▼

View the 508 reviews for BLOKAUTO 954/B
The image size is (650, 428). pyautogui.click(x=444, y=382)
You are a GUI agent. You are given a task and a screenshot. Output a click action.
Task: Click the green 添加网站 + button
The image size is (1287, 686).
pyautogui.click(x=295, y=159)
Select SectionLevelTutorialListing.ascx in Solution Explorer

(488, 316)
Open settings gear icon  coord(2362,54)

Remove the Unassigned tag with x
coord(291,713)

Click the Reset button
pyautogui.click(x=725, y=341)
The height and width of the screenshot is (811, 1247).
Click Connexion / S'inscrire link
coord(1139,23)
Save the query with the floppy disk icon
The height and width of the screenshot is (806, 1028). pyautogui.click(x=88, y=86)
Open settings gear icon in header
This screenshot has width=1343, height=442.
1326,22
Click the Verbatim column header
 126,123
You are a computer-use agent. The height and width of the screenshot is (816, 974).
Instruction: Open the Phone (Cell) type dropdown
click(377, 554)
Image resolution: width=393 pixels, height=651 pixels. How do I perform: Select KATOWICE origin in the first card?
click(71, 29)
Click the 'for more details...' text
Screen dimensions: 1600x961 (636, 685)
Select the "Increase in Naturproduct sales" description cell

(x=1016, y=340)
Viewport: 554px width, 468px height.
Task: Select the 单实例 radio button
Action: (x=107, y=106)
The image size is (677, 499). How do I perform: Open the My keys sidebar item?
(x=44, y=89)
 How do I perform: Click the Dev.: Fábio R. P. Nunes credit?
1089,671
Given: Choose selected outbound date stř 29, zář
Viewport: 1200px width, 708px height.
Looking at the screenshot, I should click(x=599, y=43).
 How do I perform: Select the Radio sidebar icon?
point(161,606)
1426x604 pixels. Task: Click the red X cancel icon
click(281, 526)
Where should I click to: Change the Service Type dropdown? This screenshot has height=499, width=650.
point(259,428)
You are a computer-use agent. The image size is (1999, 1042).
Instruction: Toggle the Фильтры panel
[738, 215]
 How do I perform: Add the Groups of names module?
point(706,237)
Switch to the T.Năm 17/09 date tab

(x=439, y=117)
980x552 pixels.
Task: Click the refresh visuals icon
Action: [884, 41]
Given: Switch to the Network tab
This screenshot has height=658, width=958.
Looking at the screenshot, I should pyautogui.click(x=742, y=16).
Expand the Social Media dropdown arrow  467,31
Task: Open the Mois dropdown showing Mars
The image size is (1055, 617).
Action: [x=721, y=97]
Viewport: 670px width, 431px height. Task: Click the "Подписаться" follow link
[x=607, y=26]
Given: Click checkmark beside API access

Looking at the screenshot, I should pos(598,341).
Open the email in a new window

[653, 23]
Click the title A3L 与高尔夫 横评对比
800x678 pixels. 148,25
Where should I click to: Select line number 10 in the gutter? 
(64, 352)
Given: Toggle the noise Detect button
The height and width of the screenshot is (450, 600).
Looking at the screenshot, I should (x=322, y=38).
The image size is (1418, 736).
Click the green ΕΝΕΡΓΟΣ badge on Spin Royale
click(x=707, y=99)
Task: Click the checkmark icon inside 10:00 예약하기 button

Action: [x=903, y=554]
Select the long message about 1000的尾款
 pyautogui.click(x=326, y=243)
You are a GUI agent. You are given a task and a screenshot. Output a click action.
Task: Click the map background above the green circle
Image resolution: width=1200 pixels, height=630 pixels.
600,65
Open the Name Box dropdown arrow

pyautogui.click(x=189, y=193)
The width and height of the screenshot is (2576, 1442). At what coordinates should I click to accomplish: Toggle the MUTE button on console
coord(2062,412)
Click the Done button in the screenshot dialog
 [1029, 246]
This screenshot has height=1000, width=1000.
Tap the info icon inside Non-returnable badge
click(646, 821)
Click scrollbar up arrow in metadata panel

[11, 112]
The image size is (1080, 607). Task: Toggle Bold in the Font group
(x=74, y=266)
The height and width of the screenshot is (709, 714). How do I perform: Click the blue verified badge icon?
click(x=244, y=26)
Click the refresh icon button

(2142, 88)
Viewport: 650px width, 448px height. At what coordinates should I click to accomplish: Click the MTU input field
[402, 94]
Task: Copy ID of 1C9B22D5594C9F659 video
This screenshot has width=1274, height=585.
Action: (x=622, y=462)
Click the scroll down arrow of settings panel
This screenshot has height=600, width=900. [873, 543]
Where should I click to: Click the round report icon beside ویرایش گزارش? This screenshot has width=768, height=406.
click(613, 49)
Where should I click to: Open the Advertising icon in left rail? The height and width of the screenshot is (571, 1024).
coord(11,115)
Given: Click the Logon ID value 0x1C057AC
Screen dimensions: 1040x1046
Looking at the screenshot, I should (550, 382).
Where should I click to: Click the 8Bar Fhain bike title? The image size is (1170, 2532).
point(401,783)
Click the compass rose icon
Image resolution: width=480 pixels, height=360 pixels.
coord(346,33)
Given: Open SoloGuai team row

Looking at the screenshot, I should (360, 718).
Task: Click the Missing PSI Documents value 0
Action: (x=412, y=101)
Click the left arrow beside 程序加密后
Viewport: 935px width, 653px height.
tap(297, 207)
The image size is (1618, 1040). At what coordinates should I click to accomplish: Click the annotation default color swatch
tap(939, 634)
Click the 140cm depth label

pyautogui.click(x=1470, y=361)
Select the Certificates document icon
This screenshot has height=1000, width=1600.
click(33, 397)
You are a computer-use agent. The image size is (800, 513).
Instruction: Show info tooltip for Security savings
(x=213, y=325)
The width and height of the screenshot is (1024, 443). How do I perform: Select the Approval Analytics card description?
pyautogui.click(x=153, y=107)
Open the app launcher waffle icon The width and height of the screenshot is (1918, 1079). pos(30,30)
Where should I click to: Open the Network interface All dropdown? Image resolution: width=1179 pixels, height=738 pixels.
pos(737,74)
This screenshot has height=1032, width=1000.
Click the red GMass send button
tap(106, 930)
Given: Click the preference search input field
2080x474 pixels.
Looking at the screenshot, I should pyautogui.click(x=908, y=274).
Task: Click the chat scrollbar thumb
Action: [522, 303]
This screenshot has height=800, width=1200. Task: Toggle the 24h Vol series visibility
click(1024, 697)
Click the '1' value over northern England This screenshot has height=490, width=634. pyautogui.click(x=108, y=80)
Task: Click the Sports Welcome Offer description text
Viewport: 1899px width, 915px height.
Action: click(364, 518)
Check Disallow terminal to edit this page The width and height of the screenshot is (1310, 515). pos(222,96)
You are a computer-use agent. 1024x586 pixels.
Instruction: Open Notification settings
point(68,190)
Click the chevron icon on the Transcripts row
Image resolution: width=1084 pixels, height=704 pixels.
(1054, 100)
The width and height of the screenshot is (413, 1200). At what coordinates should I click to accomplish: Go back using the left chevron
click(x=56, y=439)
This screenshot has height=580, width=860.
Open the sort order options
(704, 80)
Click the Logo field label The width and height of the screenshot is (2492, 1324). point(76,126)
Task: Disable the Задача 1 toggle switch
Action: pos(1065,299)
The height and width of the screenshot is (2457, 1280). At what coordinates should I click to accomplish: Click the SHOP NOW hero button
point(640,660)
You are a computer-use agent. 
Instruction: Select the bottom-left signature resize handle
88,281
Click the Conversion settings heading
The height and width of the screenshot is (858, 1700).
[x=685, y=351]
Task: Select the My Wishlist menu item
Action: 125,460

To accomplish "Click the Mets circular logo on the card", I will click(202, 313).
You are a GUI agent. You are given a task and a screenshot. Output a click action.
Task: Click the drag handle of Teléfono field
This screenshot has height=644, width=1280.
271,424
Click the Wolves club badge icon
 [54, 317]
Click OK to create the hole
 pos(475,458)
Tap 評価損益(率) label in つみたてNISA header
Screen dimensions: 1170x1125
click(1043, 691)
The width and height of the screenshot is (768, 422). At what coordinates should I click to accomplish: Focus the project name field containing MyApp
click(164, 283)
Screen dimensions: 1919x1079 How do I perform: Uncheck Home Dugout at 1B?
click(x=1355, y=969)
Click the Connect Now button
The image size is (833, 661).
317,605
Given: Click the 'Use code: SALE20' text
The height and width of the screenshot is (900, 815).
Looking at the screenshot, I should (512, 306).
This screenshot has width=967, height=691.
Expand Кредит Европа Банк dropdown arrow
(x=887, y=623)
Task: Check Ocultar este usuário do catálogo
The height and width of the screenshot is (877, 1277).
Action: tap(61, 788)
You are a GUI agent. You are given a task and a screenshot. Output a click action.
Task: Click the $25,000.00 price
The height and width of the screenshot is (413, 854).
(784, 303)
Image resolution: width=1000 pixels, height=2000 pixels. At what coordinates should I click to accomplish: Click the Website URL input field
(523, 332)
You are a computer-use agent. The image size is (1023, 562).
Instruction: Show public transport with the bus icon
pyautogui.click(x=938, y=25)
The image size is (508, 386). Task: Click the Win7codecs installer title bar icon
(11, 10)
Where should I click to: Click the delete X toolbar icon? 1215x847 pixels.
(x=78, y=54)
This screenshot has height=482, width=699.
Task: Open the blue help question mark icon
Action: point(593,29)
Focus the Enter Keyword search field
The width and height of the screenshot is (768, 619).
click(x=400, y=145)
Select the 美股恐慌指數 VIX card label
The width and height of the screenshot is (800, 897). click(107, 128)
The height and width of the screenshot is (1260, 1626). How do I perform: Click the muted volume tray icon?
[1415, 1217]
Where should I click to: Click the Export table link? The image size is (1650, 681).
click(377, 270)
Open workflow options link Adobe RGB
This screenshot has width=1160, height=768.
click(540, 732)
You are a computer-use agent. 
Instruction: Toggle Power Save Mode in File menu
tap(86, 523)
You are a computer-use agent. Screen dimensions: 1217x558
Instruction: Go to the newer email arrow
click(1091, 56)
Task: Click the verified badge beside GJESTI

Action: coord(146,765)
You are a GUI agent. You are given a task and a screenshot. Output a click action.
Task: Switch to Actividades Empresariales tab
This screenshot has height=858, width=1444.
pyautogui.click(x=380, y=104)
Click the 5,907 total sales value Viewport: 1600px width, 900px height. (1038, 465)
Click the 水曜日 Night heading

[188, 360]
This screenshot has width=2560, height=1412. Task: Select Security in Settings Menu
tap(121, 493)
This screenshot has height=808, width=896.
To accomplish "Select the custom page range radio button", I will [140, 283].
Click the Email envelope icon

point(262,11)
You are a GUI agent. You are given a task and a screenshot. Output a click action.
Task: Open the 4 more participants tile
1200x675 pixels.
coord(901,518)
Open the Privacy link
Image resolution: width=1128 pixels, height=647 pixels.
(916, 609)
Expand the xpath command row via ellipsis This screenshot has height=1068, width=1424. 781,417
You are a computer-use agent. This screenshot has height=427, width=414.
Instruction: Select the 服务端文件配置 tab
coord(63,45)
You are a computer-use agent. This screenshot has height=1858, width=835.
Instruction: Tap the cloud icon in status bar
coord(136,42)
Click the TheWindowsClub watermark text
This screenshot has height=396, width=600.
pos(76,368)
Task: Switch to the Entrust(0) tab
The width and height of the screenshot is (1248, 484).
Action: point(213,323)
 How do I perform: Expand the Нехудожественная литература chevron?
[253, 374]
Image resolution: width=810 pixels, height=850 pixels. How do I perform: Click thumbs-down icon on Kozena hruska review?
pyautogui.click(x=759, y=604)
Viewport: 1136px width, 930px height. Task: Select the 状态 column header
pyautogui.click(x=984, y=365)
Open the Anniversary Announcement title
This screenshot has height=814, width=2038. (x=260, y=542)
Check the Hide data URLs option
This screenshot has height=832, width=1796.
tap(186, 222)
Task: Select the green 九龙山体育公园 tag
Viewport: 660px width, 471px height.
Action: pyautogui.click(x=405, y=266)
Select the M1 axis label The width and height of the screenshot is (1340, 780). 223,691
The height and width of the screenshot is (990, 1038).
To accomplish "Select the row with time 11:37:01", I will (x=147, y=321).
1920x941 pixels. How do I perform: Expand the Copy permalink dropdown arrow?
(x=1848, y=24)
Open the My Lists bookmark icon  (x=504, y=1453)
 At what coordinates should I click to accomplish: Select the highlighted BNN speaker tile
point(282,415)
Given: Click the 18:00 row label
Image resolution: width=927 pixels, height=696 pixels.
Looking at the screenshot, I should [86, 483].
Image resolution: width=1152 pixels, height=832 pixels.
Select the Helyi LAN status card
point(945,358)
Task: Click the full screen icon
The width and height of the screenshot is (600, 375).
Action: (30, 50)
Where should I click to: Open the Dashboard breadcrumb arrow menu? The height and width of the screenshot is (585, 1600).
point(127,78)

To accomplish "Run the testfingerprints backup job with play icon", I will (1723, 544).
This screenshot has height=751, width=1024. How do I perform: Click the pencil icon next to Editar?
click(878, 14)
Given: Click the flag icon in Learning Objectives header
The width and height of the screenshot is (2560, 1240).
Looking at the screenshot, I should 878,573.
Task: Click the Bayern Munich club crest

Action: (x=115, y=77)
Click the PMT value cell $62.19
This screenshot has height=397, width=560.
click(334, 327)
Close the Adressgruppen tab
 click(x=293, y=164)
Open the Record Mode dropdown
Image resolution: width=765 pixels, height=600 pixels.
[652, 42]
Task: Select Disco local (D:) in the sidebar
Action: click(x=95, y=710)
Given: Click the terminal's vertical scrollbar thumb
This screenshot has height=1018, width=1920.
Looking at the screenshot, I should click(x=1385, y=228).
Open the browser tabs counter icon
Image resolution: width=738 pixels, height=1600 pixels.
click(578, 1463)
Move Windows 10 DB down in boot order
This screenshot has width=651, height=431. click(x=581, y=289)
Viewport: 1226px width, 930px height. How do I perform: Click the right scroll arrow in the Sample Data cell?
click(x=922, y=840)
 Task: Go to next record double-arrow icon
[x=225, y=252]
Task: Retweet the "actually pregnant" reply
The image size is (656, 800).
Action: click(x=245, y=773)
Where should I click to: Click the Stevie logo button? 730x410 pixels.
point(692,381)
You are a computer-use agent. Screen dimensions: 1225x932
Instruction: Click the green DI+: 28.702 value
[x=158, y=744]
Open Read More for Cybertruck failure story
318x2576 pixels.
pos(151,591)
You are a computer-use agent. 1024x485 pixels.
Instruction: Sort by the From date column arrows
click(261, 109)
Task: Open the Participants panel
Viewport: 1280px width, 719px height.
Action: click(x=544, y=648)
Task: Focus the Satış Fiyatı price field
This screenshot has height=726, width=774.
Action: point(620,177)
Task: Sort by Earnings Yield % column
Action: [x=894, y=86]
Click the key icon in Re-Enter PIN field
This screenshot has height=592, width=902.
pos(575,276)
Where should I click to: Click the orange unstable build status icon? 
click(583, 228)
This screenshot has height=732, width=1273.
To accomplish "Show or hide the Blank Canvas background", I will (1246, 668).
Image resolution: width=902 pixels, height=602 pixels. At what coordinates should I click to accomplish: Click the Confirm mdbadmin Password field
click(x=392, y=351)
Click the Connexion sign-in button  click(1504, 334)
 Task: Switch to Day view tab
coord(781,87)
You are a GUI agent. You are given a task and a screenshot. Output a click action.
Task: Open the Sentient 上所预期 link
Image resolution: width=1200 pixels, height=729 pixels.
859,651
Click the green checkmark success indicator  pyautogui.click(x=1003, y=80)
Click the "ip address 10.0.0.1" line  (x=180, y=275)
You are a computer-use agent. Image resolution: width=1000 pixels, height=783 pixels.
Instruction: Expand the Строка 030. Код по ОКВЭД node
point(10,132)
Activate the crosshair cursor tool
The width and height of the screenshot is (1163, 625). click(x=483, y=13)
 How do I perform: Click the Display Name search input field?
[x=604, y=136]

▲

## HOW TO COMPLETE THIS TASK:
Report each line in the data that holds the word "Enter".

## PROBLEM SOLUTION:
Focus the Enter Keyword search field
Click the key icon in Re-Enter PIN field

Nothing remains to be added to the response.